Just Take Tylenol?!
“You should be able to manage your RA pain with over-the-counter medications, like Tylenol and ibuprofen” is what my pain management doctor told me during my last appointment with him a couple weeks ago.
My immediate reaction was, “WHAT?!” I was really surprised and baffled hearing him say this. Is he joking? Sadly, he was not joking, which immediately made me furious and deeply disappointed that once again a pain clinic provider was not listening, understanding, respecting me as a patient or believing my pain.
“Do you know how severe RA pain is?” I asked him incredulously.
“Yes, of course,” he replied in a huffy tone. “I’ve been seeing RA patients for 25 years.” I very badly wanted to say that if that were the case, I was willing to bet that over-the-counter meds did NOT help any of those chronic pain patients, just like they do nothing to relieve my pain. But I kept my mouth shut, mainly because he wielded the power of being able to sign his name on a refill prescription for my much-needed hydrocodone. He seemed strangely pissed-off already and I didn’t want to make things worse.

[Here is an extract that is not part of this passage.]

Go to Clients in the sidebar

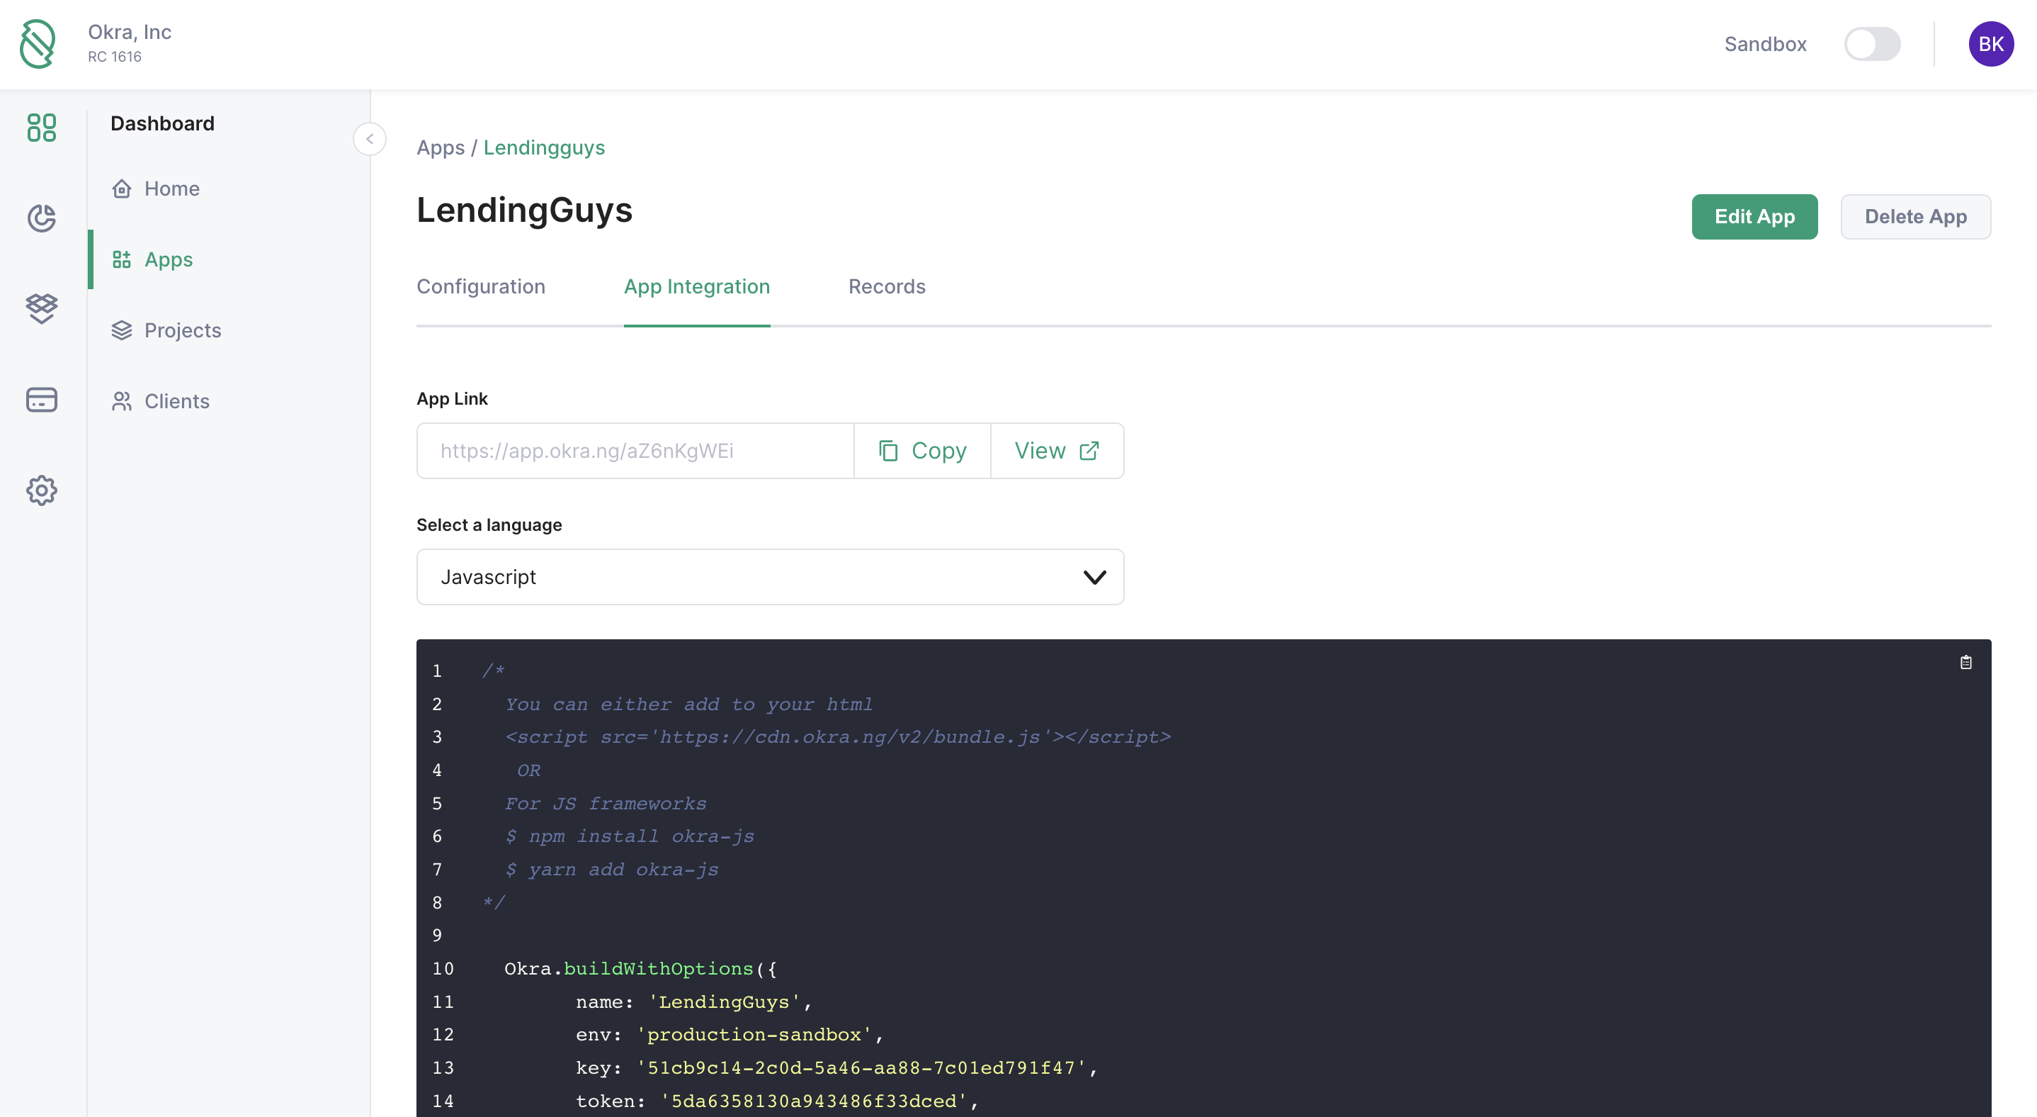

How can a doctor go from helpful to demoralizing?
Things had turned definitely worse, however. This monthly, follow-up appointment at the pain clinic proved to be extremely confusing, disappointing, maddening, frustrating, and demoralizing. Let’s add embarrassing and shameful to that list, too. For some reason unknown to me, my doctor’s attitude toward helping me had done a complete 180 from the last time I saw him. Why? What was going on?
Strange comments about my RA and chronic pain
The doctor went on to make additional strange and surprising comments about my RA, my new jaw pain, and my chronic pain in general. He instructed me to follow up with my rheumatologist about my pain. Again, I thought, “What?!” I already do a very good job staying in touch with my rheumatologist and adhering to my current RA treatment plan. I tried to say this to the doctor and to explain that I’m currently in a “limbo” of sorts, still waiting to see if the latest biologic medication (Simponi) I’m taking is working.
Unforseen complications with my current treatment
Something that has made this limbo last longer, through no fault of my own, is that I’ve had to miss many methotrexate and Simponi injections due to being sick and on antibiotics a lot during the past several months. Not surprising then, my RA is still not stable, nor am I able to taper down and off prednisone.
Why was I now being treated differently?
It felt like I was being treated like a criminal
But the doctor wouldn’t hear any of my explanations. Instead, he said some bizarre thing about how during my previous two appointments with him (I’ve only seen him three times), he was “being nice” to me by giving me pain medication. But now he’s not going to be “nice” anymore? He had obviously changed his attitude towards me, even though I didn’t do anything wrong. I sat there, dumbfounded and fuming on the inside. Great, another doctor treating me like a drug addict and a criminal.
Was I being accused of lying about my chronic pain?
Another thing that confused and upset me during this appointment was the doctor accusing me, in a weird passive-aggressive way, of lying to him about my jaw pain. And this, I suspect, was the cause for his change of demeanor.
He kept telling me that he had looked through my medical chart and read notes left by my former integrative medicine doctor (she left the primary care clinic recently) and told me in an accusatory tone that my jaw pain was not new or an acute thing, but that it had been going on for a long time. I tried to explain that yes, I’ve been suffering from my “normal” TMJ jaw and head pain for quite a while. But this much more painful lower left jaw pain was something new and had only begun at the end of November.
He wouldn’t listen.
The shame and anger of RA pain management
I sat there feeling extremely uncomfortable, with a mix of guilt, shame and anger washing over me–like a little kid being reprimanded for doing something bad. My heart sank as I realized that I could not go back to this doctor again and that I would probably have to deal with the stress and hassle of finding a new pain management clinic. It was exhausting just to think about it, especially since I had already done it once.
A revised pain management plan
Before I left the exam room, the doctor sternly told me that he was going to start weaning me off my pain medication at the next appointment by reducing the dosage by half. Then, at the appointment after that, I wouldn’t be given anything for my pain. This idea did not sit well with me at all, of course, because my pain has been significantly worse lately due to the jaw and head pain. My “normal” constant RA pain is already bad enough, but with this other stuff going on, my pain tolerance has sharply decreased. He finally and grudgingly gave me my last “regular” prescription and left the room.
Chronic pain patients should be listened to and believed
Then I left the room, thinking–This is NOT right. I should not be treated this way nor should any patient who struggles with RA or other kinds of pain. We shouldn’t be treated like bad little children, or drug addicts, or criminals. We should be listened to and believed, and I will continue to speak up about how chronic pain patients are being unfairly punished during this “opioid crisis.” I would argue that the real crisis going on right now is how chronic pain patients are being treated. Or maybe “mistreated,” I should say.